About deleting parts - it's about removing things that unnecessary, not removing required redundancy. For example, it's looking like the new SpaceX booster is going to use the ullage gas release as a reaction control system on descent. This gas has to be vented anyway, so why not take advantage of that to remove a complex system that needs a very large amount of support mechanisms? The ullage venting will be more reliable than the thrusters in all likelihood. The reliability of the Falcon 9 is showing that this philosophy is working.

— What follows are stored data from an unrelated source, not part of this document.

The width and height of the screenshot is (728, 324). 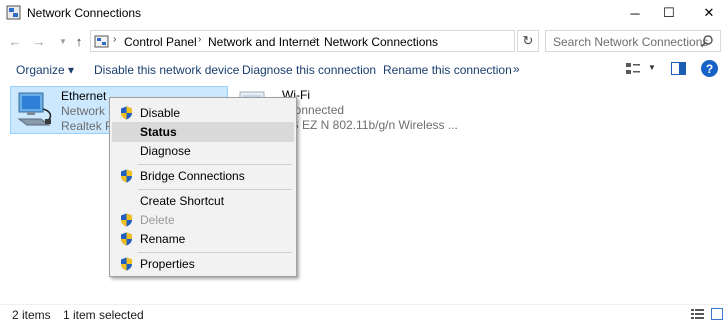 What do you see at coordinates (182, 201) in the screenshot?
I see `menu-item-label: Create Shortcut` at bounding box center [182, 201].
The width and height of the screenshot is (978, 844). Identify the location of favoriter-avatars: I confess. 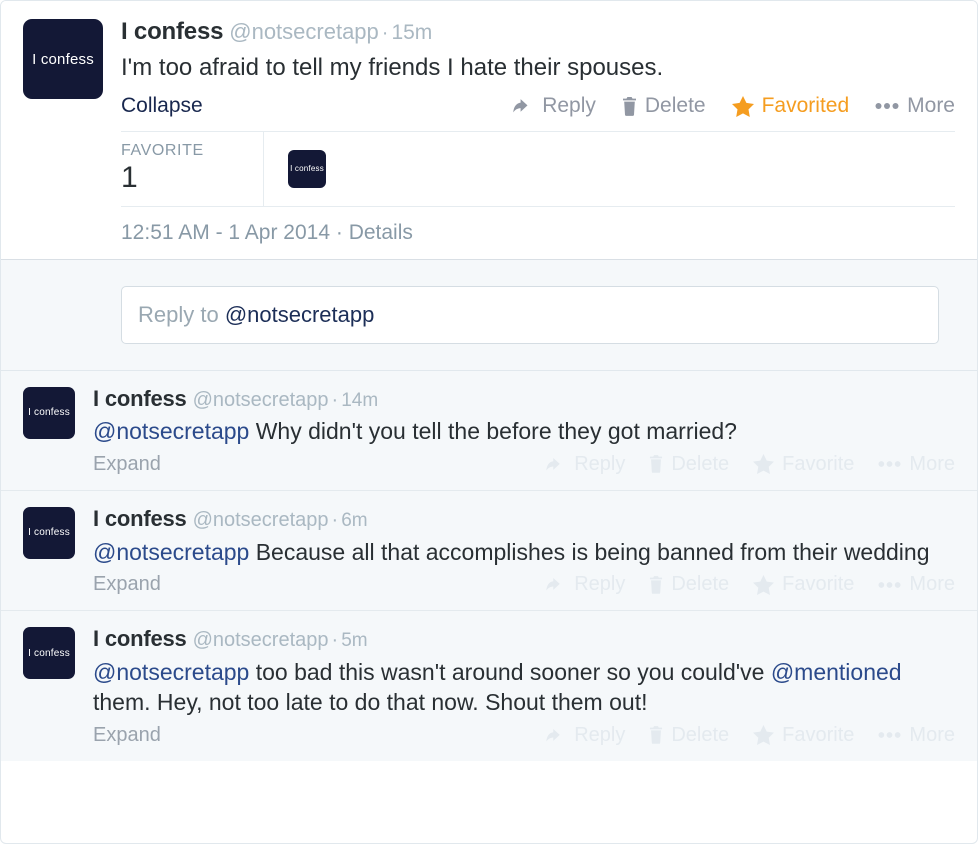
(295, 169).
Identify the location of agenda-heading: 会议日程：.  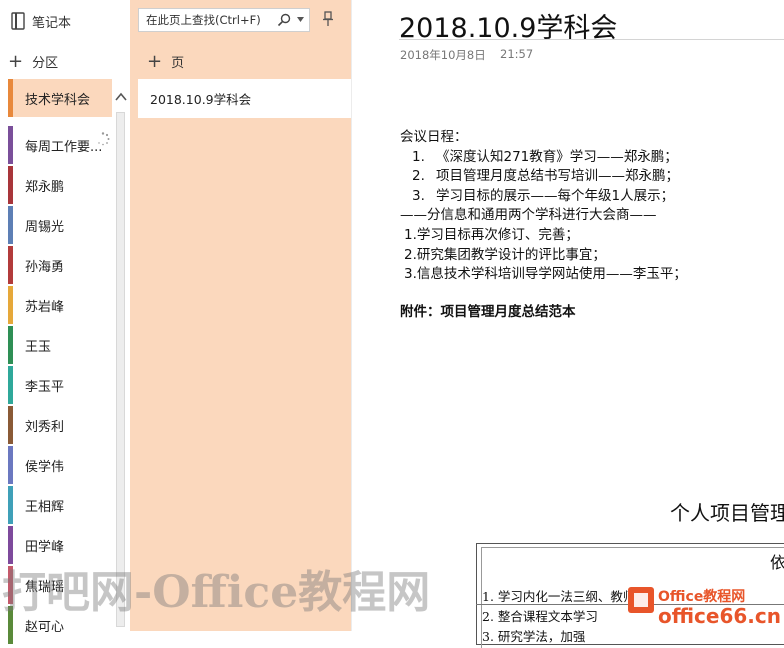
(434, 137).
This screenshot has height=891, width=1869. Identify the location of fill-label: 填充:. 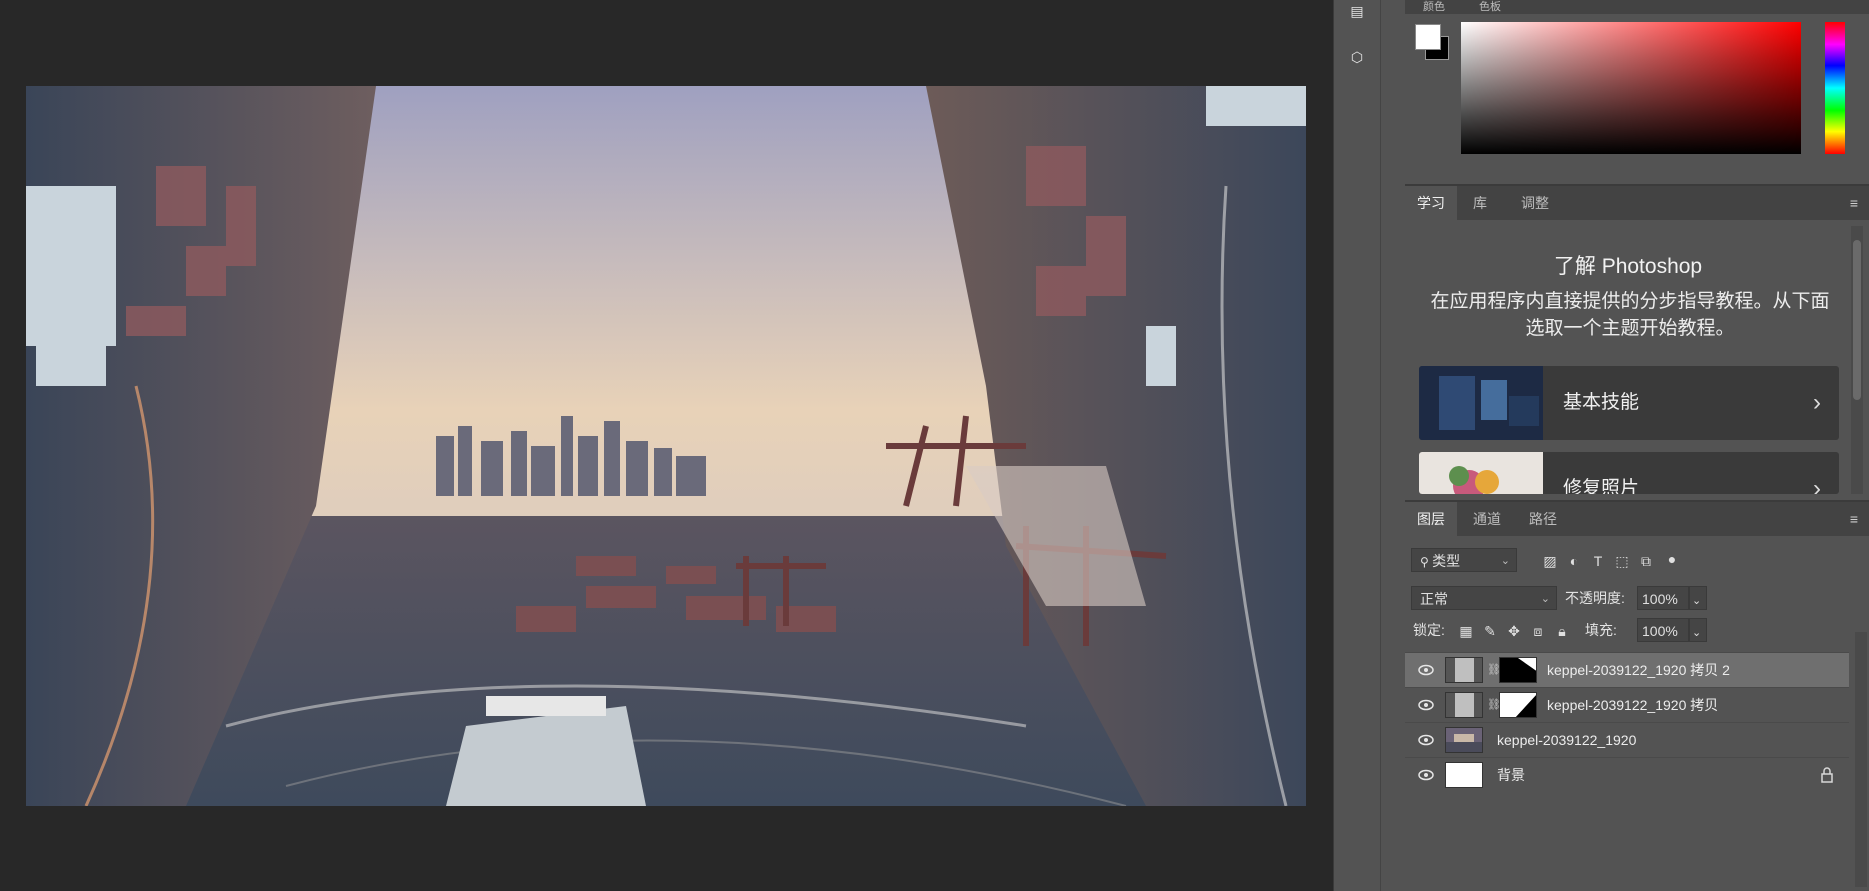
(1601, 630).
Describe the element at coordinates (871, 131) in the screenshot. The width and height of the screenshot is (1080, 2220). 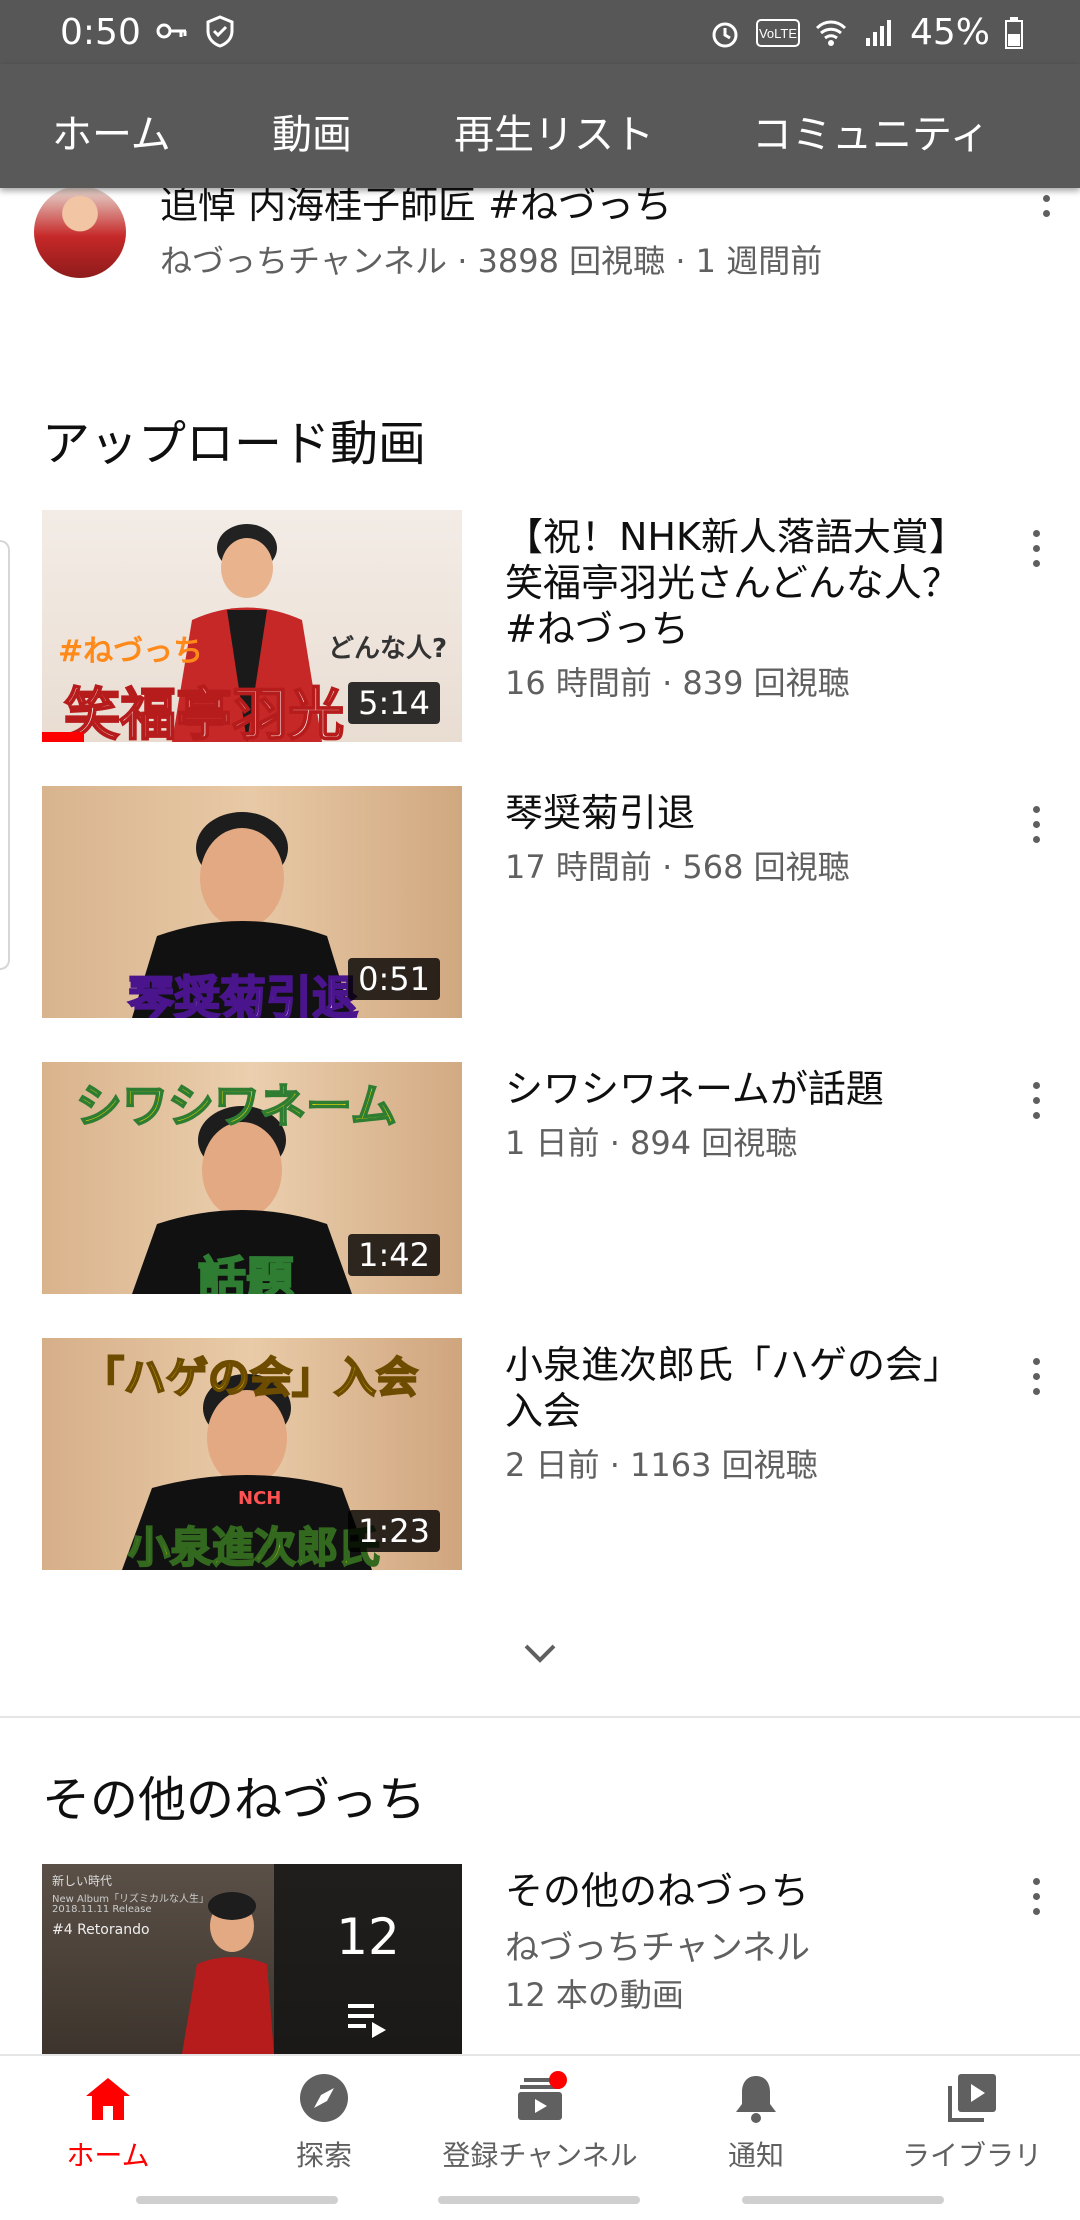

Haste may make waste, but failing to iterate means you're stagnant. It's possible to walk the line in the middle. The context of this quote is the very, very slow-paced launch industry where it can take six months to orchestrate a test firing of some proven engines bolted to a fuel tank. But if we look at it as racers - F1 iterates on designs from race to race. If the teams only update their car every few months, they visibly fall behind the pack. SpaceX is mostly in a race against themselves, but it's the same concept.

tuna55
tuna55 MegaDork
8/4/21 9:59 a.m.

Some of these are valuable. Some are not. Some are harmful. Elon is not an engineer, and I see nothing in his history to prove that he is particularly intelligent. He made some good decisions and some huge risks which paid off. The rest are a series of variables which cannot be distilled down into some magic formula. The business section of the bookstore always has the current hot ticket, and it always has, and it always changes, because very little which drove success for that person is applicable in any other field in any other industry at any other time. He's just a man, same as so many others.

Keith Tanner
Keith Tanner MegaDork
8/4/21 10:20 a.m.

Which are harmful? Which are valuable? Get past the source, discuss the content. That's a lot more useful than offering opinions on someone's personality or intelligence level.